WHAT THIS TASK INVOLVES:
Lines from the listing that hold the string "Given" are what you should return.

DATA FOR REVIEW:
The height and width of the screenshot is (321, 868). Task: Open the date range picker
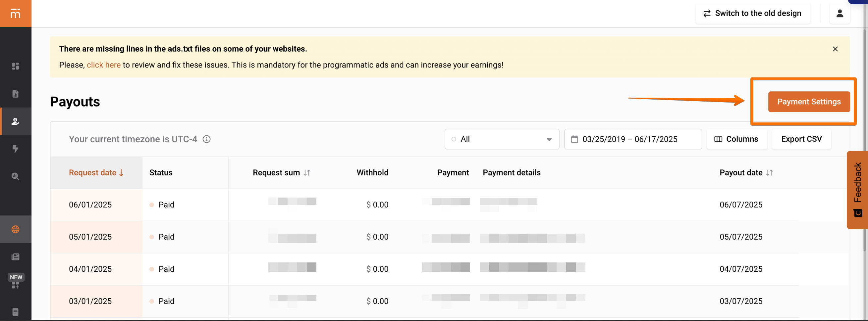pos(632,139)
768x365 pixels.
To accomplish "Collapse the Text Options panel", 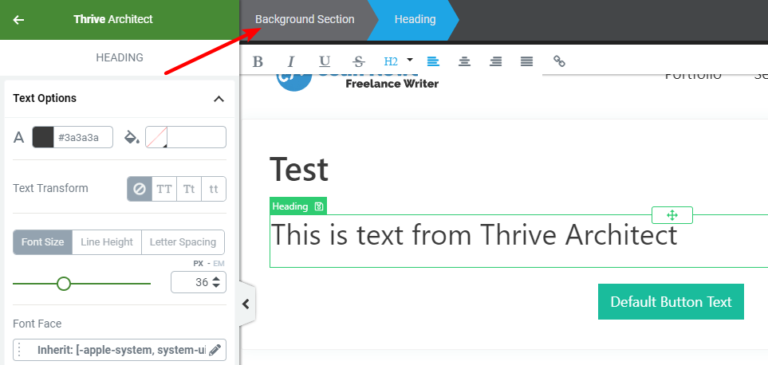I will tap(219, 98).
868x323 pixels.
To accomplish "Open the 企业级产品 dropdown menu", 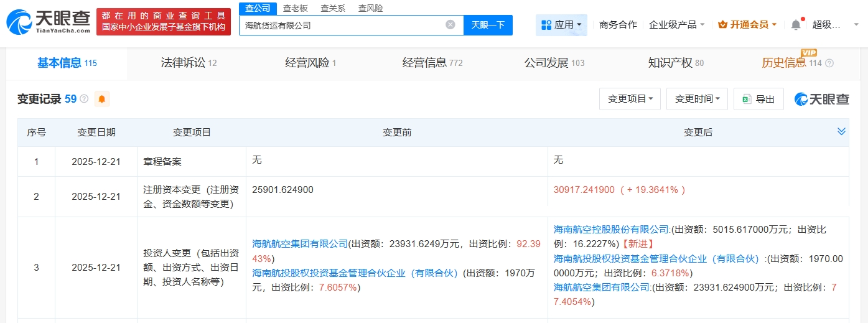I will pos(677,25).
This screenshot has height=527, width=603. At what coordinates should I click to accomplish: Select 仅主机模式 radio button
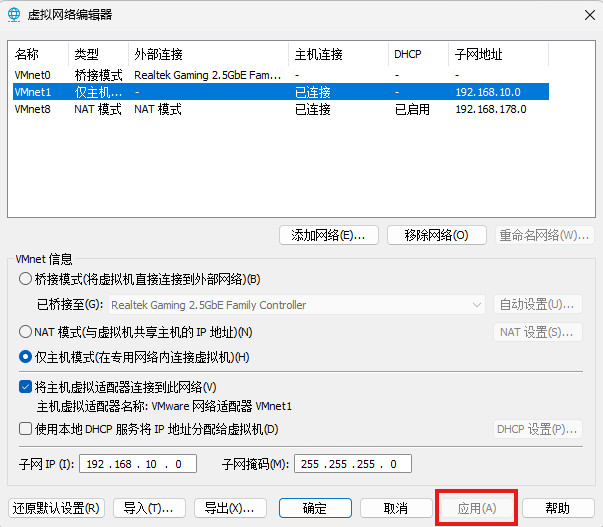pos(26,357)
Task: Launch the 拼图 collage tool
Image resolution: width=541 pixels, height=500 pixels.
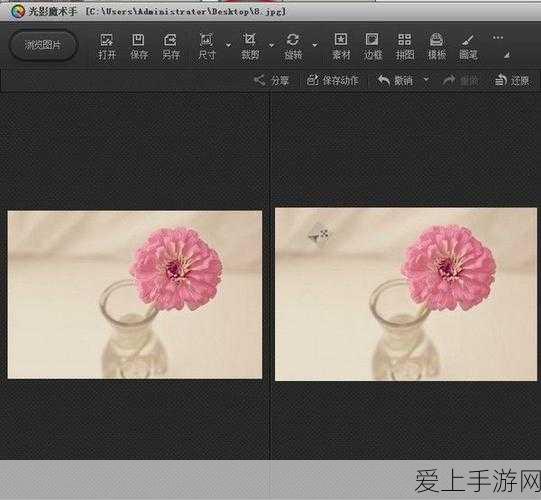Action: [405, 47]
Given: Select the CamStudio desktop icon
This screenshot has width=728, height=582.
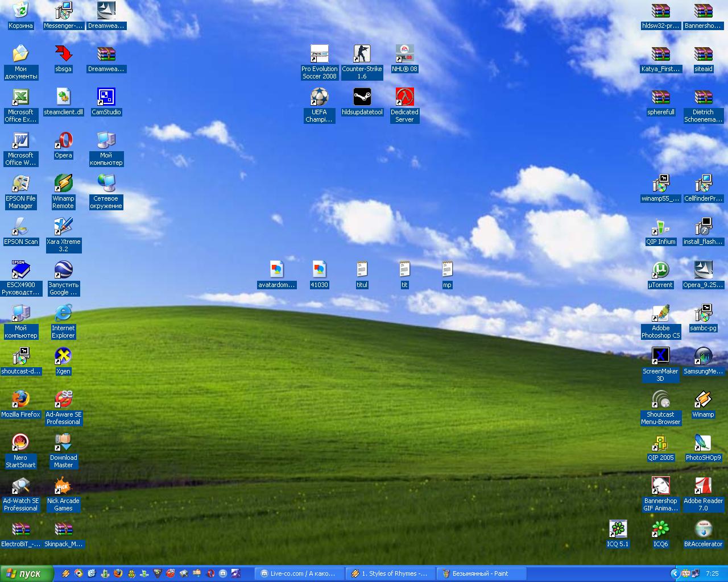Looking at the screenshot, I should 106,98.
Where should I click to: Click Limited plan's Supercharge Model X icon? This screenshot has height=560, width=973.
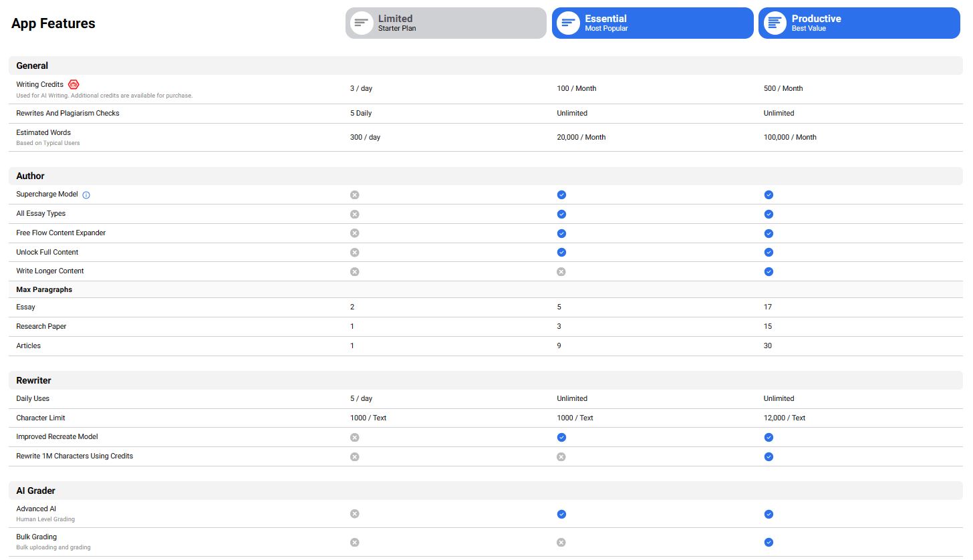[x=355, y=194]
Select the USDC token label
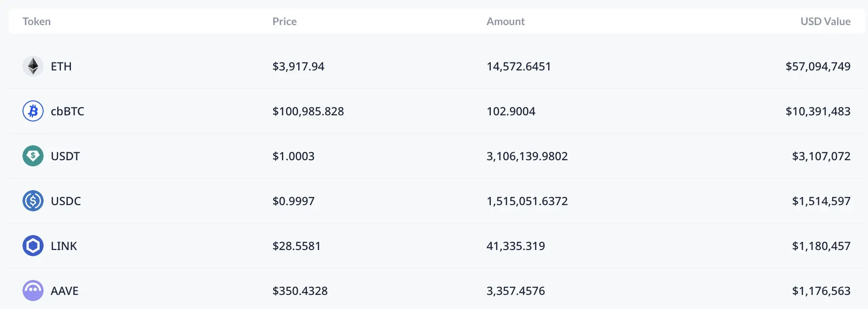Viewport: 868px width, 309px height. 66,201
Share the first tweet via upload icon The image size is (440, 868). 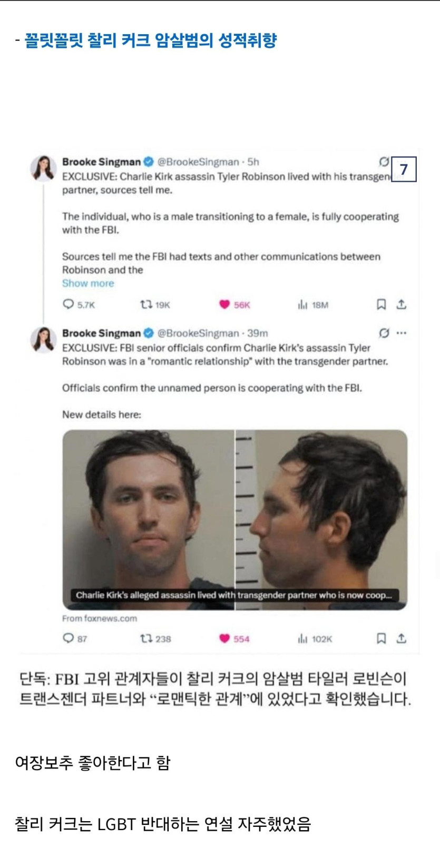(x=402, y=304)
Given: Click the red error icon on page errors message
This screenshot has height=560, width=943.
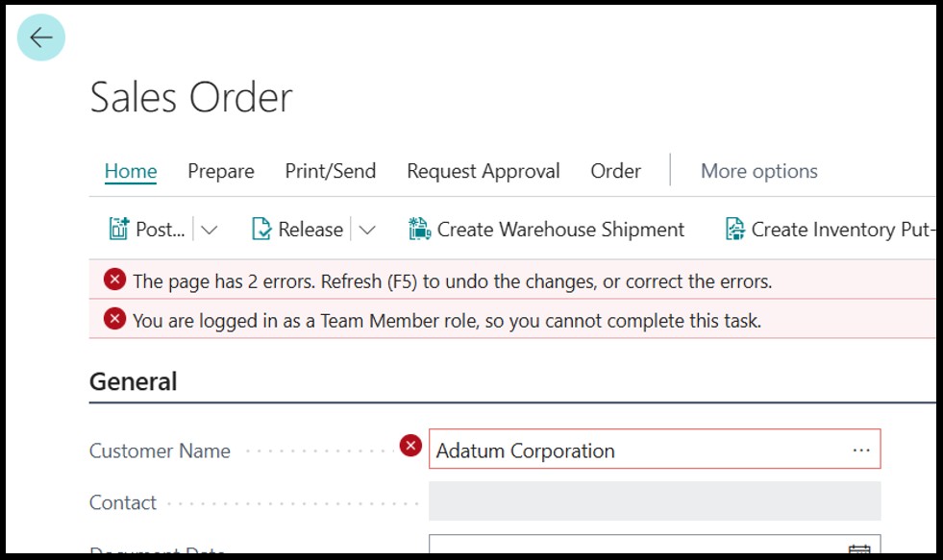Looking at the screenshot, I should (114, 280).
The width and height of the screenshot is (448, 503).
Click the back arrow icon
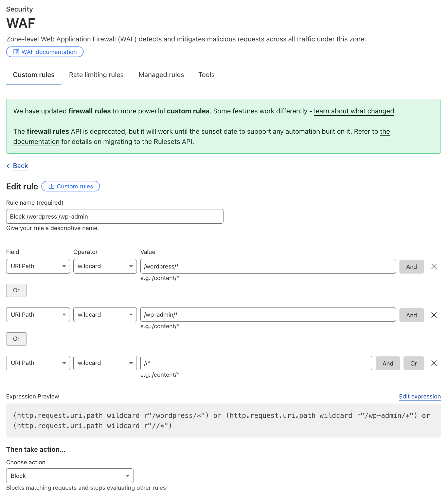9,166
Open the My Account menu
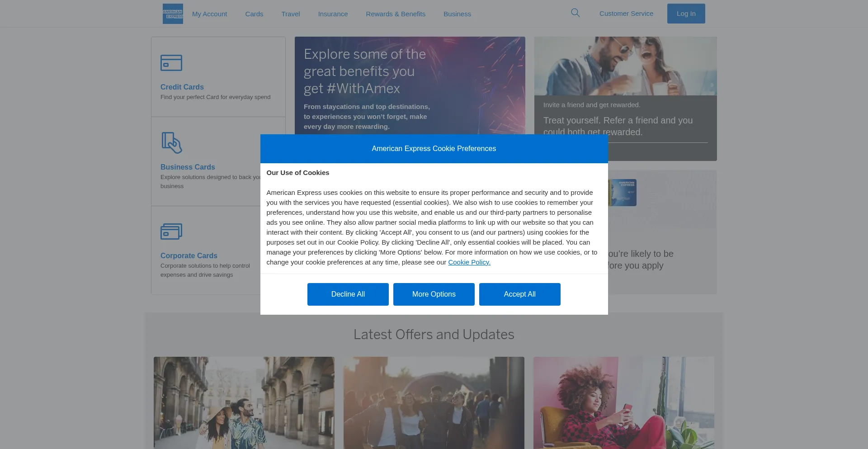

ANSWER BOX:
Given: Select the CamStudio desktop icon
Given: Click the red error icon on page errors message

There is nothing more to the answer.